(Dataset entries)

==================================================

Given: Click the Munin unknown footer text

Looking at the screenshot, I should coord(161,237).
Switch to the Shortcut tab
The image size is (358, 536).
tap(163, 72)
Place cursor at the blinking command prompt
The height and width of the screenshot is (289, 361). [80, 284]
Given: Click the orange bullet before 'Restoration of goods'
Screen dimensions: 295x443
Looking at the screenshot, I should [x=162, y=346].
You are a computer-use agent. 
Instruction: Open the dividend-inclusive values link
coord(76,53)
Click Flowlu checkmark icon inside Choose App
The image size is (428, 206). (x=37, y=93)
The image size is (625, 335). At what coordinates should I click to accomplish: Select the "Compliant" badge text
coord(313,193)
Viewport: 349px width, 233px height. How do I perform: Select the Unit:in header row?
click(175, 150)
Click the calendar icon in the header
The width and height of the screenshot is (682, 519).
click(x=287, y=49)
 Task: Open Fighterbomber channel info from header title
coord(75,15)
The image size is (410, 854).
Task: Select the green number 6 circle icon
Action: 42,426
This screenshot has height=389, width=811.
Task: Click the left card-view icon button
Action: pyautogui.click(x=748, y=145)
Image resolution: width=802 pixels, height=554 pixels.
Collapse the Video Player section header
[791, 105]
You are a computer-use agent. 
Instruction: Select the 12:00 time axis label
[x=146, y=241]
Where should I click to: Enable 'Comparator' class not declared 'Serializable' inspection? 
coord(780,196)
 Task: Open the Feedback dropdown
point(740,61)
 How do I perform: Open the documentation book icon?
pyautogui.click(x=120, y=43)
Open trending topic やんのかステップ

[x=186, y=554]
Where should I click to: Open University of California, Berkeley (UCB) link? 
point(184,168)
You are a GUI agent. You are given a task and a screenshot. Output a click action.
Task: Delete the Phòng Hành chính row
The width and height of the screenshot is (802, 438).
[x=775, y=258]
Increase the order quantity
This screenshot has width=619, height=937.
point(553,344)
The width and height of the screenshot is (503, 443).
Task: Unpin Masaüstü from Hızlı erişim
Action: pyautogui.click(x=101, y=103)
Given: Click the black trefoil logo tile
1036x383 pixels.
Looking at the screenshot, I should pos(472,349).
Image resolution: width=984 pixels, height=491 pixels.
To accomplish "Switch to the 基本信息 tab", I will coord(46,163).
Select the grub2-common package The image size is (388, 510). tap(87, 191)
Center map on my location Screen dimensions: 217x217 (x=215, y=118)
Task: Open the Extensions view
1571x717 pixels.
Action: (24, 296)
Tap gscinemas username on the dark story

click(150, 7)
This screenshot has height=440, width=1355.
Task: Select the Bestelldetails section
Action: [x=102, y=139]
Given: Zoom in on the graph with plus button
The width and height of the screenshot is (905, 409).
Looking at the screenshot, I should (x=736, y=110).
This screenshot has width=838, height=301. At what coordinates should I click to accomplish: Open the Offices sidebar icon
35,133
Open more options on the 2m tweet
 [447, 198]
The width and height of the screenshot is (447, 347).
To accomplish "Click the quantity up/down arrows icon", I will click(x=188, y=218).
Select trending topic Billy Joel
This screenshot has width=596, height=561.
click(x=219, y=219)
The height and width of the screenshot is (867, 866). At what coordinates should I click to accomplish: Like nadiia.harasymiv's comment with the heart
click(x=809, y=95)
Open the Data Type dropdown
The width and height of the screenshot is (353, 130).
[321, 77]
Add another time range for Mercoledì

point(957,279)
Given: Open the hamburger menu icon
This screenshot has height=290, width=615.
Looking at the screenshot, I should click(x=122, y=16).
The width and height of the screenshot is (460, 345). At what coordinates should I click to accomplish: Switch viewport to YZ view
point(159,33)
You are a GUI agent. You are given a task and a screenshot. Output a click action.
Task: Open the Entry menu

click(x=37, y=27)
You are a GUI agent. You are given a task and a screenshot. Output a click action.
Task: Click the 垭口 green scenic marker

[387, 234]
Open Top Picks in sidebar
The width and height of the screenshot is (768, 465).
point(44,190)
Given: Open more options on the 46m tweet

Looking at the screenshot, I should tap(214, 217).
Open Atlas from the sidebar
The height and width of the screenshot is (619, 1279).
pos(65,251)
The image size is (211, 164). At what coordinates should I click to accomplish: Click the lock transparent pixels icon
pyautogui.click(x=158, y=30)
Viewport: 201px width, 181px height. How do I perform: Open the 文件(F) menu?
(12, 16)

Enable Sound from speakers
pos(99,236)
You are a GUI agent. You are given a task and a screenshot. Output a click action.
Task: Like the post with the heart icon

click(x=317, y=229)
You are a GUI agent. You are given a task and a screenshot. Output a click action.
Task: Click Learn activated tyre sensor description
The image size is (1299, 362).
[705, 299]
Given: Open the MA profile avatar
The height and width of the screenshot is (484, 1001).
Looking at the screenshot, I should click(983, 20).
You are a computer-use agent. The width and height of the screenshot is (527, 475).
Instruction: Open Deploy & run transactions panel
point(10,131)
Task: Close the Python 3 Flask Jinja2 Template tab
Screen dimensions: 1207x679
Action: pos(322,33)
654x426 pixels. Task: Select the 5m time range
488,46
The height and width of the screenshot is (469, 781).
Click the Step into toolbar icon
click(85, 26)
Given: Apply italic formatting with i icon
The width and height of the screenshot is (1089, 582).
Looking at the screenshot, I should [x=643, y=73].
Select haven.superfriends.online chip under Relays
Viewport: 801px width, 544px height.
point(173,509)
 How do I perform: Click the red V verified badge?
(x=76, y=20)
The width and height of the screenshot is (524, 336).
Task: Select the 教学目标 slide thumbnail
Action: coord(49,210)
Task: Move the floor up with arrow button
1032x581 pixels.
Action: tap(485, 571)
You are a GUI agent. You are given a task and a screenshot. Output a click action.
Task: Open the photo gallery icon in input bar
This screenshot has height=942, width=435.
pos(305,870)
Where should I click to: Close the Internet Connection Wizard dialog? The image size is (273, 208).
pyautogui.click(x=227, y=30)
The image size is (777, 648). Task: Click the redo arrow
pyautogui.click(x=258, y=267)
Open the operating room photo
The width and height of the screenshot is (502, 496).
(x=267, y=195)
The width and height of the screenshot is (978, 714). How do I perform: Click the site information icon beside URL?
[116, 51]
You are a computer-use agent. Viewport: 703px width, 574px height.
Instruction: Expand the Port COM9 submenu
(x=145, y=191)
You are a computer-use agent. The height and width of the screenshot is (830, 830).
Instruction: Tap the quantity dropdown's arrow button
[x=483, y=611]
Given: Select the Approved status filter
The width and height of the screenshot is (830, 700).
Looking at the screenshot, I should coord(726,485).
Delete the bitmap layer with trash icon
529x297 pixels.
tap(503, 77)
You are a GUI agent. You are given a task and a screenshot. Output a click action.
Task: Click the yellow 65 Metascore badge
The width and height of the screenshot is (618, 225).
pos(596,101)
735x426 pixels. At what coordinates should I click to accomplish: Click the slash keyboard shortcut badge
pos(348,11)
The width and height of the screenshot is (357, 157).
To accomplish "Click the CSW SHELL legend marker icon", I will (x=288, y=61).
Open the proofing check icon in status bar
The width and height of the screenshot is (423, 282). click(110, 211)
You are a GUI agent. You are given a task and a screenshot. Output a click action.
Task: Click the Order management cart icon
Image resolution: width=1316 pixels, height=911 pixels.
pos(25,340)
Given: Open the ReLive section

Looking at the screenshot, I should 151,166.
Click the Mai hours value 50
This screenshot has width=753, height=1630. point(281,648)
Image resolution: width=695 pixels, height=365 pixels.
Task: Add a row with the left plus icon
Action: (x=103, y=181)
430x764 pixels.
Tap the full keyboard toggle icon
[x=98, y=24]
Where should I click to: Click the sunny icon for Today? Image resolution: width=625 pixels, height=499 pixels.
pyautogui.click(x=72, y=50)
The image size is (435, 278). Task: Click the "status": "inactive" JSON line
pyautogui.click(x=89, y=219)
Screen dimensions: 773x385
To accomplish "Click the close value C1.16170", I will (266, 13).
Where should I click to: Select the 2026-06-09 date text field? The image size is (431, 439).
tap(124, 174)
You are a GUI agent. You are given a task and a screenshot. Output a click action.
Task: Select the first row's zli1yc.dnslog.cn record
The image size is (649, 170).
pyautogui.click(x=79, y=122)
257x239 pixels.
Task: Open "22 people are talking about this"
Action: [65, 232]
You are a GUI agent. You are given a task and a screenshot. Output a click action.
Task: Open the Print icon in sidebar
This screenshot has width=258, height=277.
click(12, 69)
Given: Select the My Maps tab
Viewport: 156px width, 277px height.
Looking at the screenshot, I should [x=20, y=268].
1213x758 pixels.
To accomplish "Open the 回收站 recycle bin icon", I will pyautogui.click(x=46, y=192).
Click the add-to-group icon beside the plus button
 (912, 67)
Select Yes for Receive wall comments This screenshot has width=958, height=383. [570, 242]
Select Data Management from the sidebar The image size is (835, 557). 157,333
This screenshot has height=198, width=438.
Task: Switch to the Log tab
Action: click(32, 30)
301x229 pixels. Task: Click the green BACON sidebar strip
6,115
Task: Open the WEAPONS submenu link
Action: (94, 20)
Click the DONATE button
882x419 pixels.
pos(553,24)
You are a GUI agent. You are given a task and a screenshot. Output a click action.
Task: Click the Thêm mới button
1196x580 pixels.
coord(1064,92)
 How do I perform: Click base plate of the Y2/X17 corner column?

==================================================

_TASK TO COMPLETE_
Reproduce, character for character, only the lines of the preceding data that start at the line with "Task: Click Learn" and end at the line with "Given: Apply italic formatting with i icon", both included.

_ANSWER TO THIS PROBLEM_
Task: Click Learn activated tyre sensor description
The image size is (1299, 362).
[705, 299]
Given: Open the MA profile avatar
The height and width of the screenshot is (484, 1001).
Looking at the screenshot, I should click(983, 20).
You are a computer-use agent. The width and height of the screenshot is (527, 475).
Instruction: Open Deploy & run transactions panel
point(10,131)
Task: Close the Python 3 Flask Jinja2 Template tab
Screen dimensions: 1207x679
Action: pos(322,33)
654x426 pixels. Task: Select the 5m time range
488,46
The height and width of the screenshot is (469, 781).
Click the Step into toolbar icon
click(85, 26)
Given: Apply italic formatting with i icon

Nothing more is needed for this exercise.